Na mesma postagem, Maurício agradeceu o apoio que vem recebendo. “Agradeço a todos que têm demonstrado apoio neste momento. Seguimos firmes, com foco na verdade e na resolução justa dos fatos”, completou.
A publicação foi acompanhada de uma “nota de esclarecimento”, assinada pela defesa do personal. O texto informa que, no dia 10 de dezembro, foram entregues documentos e respondidos todos os questionamentos feitos pela autoridade responsável pelo inquérito. A defesa destacou compromisso com a transparência, colaboração com as investigações e reafirmou confiança na Justiça, ressaltando o princípio da presunção de inocência. A Polícia Civil da Bahia segue investigando.
O CASO
As denúncias contra o personal trainer Maurício Brasil vieram a público quando a enfermeira Maria Emília Barbosa afirmou ter sido vítima de importunação sexual durante uma avaliação física.
Após o relato, mais de 40 mulheres disseram ter vivido situações semelhantes com o profissional, o que levou a Polícia Civil da Bahia a abrir um inquérito para investigar os casos.
Em entrevista à TV Bahia, a enfermeira relatou que recebeu mensagens da família do investigado após tornar o caso público. “A mãe dele entrou em contato comigo pedindo para que eu não falasse sobre ele no meio digital, porque a irmã trabalha com isso e citou até que o pai dele é do órgão judiciário”, afirmou.

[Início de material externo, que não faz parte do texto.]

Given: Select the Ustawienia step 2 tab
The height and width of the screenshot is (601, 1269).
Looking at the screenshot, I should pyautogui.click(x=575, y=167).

Segundo a vítima, a irmã do profissional também teria enviado mensagens ofensivas pelas redes sociais, chamando-a de mentirosa. A denúncia foi registrada uma semana após o episódio, e a vítima contou que ainda não foi ouvida pela Polícia Civil.
Nas redes sociais, a vítima relatou que a primeira consulta aconteceu em 31 de janeiro, quando, segundo a enfermeira, o profissional exigiu que a avaliação física fosse feita de biquíni, alegando ser a única forma adequada de fazer o procedimento.
Maria afirmou, que durante o atendimento, foi submetida a poses e procedimentos que a deixaram desconfortável, incluindo uma suposta liberação miofacial com aproximação excessiva das partes íntimas. “Eu estava extremamente desconfortável, mas pensei que fizesse parte do exame. Ele chegava muito perto, sem tocar, e eu permaneci paralisada, tentando agir naturalmente”.
Ao longo dos 30 dias seguintes, ela disse que seguiu o plano de treinos e retornou para a nova avaliação. Desta vez, recusou o uso de biquíni e optou por roupa de academia, mas disse que o personal insistiu, afirmando ser impossível realizar o procedimento corretamente sem o traje indicado.
De acordo Maria, o comportamento dele foi ainda mais invasivo. Ela contou que o homem chegou a "lateralizar" sua peça íntima e fez movimentos de conotação sexual. “Eu dei um tapa na mão dele e pedi para parar. Foi quando ele pegou minha mão, colocou no órgão genital dele e disse: ‘Veja só como eu fico com você’”, afirmou.
Maria relatou também que deixou o local imediatamente. Após falar sobre o caso com pessoas próximas, ela descobriu que outras mulheres já haviam vivido situações semelhantes com ele. A enfermeira procurou apoio jurídico e prestou um boletim de ocorrência em março deste ano.